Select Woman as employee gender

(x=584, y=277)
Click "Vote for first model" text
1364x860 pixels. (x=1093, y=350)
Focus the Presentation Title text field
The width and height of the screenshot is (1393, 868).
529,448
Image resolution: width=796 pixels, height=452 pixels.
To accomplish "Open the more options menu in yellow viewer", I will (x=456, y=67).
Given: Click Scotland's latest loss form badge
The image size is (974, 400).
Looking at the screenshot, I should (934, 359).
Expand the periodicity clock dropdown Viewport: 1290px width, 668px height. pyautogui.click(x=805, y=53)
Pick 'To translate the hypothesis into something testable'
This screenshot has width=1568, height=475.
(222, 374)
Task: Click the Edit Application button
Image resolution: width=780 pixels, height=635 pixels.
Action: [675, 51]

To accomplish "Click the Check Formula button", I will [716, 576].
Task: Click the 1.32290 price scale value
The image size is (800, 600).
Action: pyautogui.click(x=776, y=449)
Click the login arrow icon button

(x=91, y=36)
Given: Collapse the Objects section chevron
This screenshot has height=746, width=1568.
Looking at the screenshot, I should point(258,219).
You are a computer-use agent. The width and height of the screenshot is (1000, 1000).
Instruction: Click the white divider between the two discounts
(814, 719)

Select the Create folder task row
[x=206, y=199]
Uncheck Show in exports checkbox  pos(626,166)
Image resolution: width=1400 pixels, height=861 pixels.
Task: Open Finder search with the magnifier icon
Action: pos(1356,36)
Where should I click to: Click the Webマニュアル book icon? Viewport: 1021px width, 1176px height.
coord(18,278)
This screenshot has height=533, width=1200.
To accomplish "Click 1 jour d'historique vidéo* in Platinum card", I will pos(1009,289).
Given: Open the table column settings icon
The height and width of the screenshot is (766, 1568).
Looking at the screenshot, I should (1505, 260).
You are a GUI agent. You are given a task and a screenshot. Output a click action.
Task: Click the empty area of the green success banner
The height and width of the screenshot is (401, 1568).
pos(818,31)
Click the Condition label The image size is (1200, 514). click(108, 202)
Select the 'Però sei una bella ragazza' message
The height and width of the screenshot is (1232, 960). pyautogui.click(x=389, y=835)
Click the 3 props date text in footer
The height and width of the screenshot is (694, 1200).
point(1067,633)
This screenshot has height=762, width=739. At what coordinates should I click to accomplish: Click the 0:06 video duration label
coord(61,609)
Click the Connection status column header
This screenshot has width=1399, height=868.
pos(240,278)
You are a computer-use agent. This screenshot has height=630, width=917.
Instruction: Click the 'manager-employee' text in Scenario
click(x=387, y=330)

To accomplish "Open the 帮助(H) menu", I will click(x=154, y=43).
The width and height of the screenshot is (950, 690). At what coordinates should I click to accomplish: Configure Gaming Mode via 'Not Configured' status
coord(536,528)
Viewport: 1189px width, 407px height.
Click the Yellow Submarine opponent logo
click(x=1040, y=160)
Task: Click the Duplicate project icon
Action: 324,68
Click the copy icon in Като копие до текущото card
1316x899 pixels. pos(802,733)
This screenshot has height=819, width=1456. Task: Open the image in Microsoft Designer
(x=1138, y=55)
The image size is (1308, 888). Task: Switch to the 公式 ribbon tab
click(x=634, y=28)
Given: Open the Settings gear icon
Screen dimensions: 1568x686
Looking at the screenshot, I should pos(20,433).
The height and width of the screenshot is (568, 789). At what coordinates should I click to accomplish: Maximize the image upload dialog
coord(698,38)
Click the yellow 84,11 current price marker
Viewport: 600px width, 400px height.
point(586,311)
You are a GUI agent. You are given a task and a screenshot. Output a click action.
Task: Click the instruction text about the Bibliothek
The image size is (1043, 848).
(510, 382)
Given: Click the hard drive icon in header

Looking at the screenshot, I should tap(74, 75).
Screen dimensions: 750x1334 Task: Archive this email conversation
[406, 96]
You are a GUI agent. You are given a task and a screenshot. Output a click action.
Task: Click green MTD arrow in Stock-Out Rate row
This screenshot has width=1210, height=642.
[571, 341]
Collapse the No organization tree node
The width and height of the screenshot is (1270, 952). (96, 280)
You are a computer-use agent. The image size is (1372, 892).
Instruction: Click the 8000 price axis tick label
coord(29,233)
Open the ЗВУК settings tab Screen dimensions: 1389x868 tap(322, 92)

> **WRITTEN EXERCISE**
Copy out all of the material above line for line, keeping every character unchanged.

> **TASK RESULT**
Select Woman as employee gender

(x=584, y=277)
Click "Vote for first model" text
1364x860 pixels. (x=1093, y=350)
Focus the Presentation Title text field
The width and height of the screenshot is (1393, 868).
529,448
Image resolution: width=796 pixels, height=452 pixels.
To accomplish "Open the more options menu in yellow viewer", I will (x=456, y=67).
Given: Click Scotland's latest loss form badge
The image size is (974, 400).
Looking at the screenshot, I should (934, 359).
Expand the periodicity clock dropdown Viewport: 1290px width, 668px height. pyautogui.click(x=805, y=53)
Pick 'To translate the hypothesis into something testable'
This screenshot has width=1568, height=475.
(222, 374)
Task: Click the Edit Application button
Image resolution: width=780 pixels, height=635 pixels.
Action: [675, 51]

To accomplish "Click the Check Formula button", I will [716, 576].
Task: Click the 1.32290 price scale value
The image size is (800, 600).
Action: pyautogui.click(x=776, y=449)
Click the login arrow icon button

(x=91, y=36)
Given: Collapse the Objects section chevron
This screenshot has height=746, width=1568.
Looking at the screenshot, I should point(258,219).
You are a computer-use agent. The width and height of the screenshot is (1000, 1000).
Instruction: Click the white divider between the two discounts
(814, 719)

Select the Create folder task row
[x=206, y=199]
Uncheck Show in exports checkbox  pos(626,166)
Image resolution: width=1400 pixels, height=861 pixels.
Task: Open Finder search with the magnifier icon
Action: pos(1356,36)
Where should I click to: Click the Webマニュアル book icon? Viewport: 1021px width, 1176px height.
coord(18,278)
This screenshot has height=533, width=1200.
To accomplish "Click 1 jour d'historique vidéo* in Platinum card", I will pos(1009,289).
Given: Open the table column settings icon
The height and width of the screenshot is (766, 1568).
Looking at the screenshot, I should (1505, 260).
You are a GUI agent. You are given a task and a screenshot. Output a click action.
Task: Click the empty area of the green success banner
The height and width of the screenshot is (401, 1568).
pos(818,31)
Click the Condition label The image size is (1200, 514). click(108, 202)
Select the 'Però sei una bella ragazza' message
The height and width of the screenshot is (1232, 960). pyautogui.click(x=389, y=835)
Click the 3 props date text in footer
The height and width of the screenshot is (694, 1200).
point(1067,633)
This screenshot has height=762, width=739. At what coordinates should I click to accomplish: Click the 0:06 video duration label
coord(61,609)
Click the Connection status column header
This screenshot has width=1399, height=868.
pos(240,278)
You are a computer-use agent. This screenshot has height=630, width=917.
Instruction: Click the 'manager-employee' text in Scenario
click(x=387, y=330)

To accomplish "Open the 帮助(H) menu", I will click(x=154, y=43).
The width and height of the screenshot is (950, 690). At what coordinates should I click to accomplish: Configure Gaming Mode via 'Not Configured' status
coord(536,528)
Viewport: 1189px width, 407px height.
Click the Yellow Submarine opponent logo
click(x=1040, y=160)
Task: Click the Duplicate project icon
Action: 324,68
Click the copy icon in Като копие до текущото card
1316x899 pixels. pos(802,733)
This screenshot has height=819, width=1456. Task: Open the image in Microsoft Designer
(x=1138, y=55)
The image size is (1308, 888). Task: Switch to the 公式 ribbon tab
click(x=634, y=28)
Given: Open the Settings gear icon
Screen dimensions: 1568x686
Looking at the screenshot, I should pos(20,433).
The height and width of the screenshot is (568, 789). At what coordinates should I click to accomplish: Maximize the image upload dialog
coord(698,38)
Click the yellow 84,11 current price marker
Viewport: 600px width, 400px height.
point(586,311)
You are a GUI agent. You are given a task and a screenshot. Output a click action.
Task: Click the instruction text about the Bibliothek
The image size is (1043, 848).
(510, 382)
Given: Click the hard drive icon in header

Looking at the screenshot, I should tap(74, 75).
Screen dimensions: 750x1334 Task: Archive this email conversation
[406, 96]
You are a GUI agent. You are given a task and a screenshot. Output a click action.
Task: Click green MTD arrow in Stock-Out Rate row
This screenshot has width=1210, height=642.
[571, 341]
Collapse the No organization tree node
The width and height of the screenshot is (1270, 952). (96, 280)
You are a computer-use agent. The image size is (1372, 892).
Instruction: Click the 8000 price axis tick label
coord(29,233)
Open the ЗВУК settings tab Screen dimensions: 1389x868 tap(322, 92)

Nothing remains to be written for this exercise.